Masters ne s'en est jamais caché : l'idée est imitée de la fameuse Anthologie grecque. Mais le décor est cette fois précisément planté : l'Amérique à la charnière du 19ème et 20ème siècle - l'ère des pionniers se termine, les affaires commencent. Masters en est le chantre désenchanté.
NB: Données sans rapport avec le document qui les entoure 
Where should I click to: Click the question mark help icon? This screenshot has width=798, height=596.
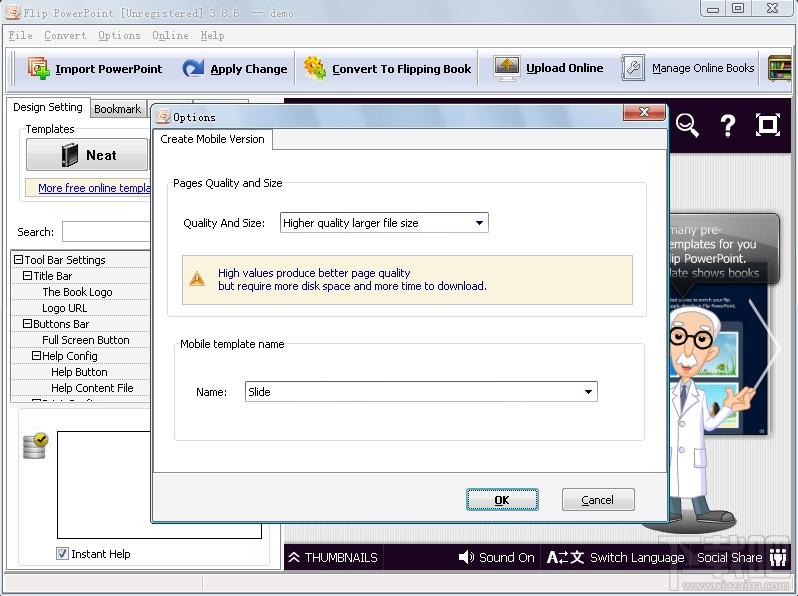click(x=728, y=125)
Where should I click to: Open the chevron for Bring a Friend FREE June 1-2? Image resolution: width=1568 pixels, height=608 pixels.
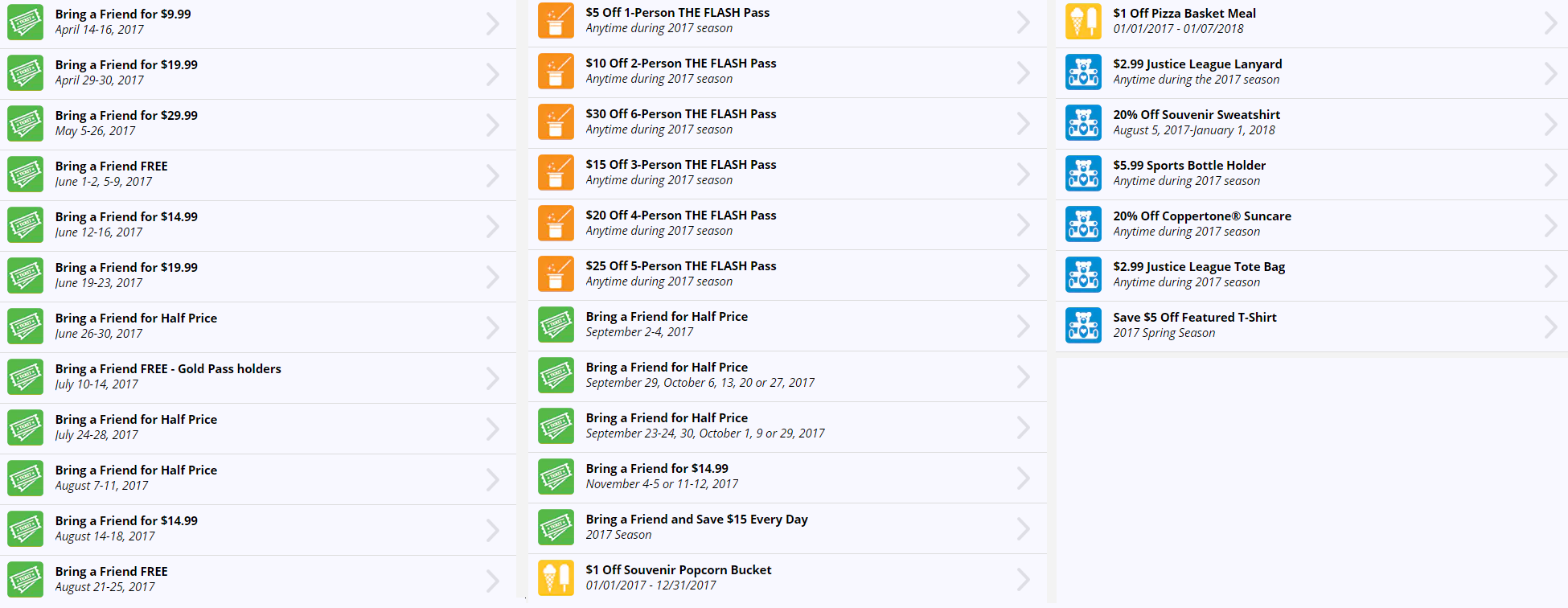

C'est consécutivement à la lecture en 1909 des épigrammes de l'Anthologie grecque, qu'Edgar Lee Masters eut l'idée de composer cet ouvrage étrange et vénéneux, paru en 1915 et mettant en scène les habitants disparus de Spoon River, village issu de la fusion imaginaire de Lewistown et de Petersburg, bourgades de l'Illinois. On retrouve dans le ton étrange de ces épitaphes les influences conjointes de Poe et de Whitman. L'Anthologie de Spoon River surprend par son mélange d'ironie et d'humanité, mettant en lumière les contradictions entre la moralité officielle affichée de leur vivant par les villageois décédés et leurs véritables aspirations. L'amertume et la frustration, le regret du non-vécu et les espoirs déçus qui sont exprimés ici, donnent à cet ouvrage une sonorité étonnamment critique de l'hypocrisie constitutive du puritanisme "à l'américaine". Mais c'est tout le talent d'Edgar Lee Masters d'avoir pour se faire, trouvé une forme poétique, adéquate à ces discours « d'outre-tombe » empreints de mélancolie.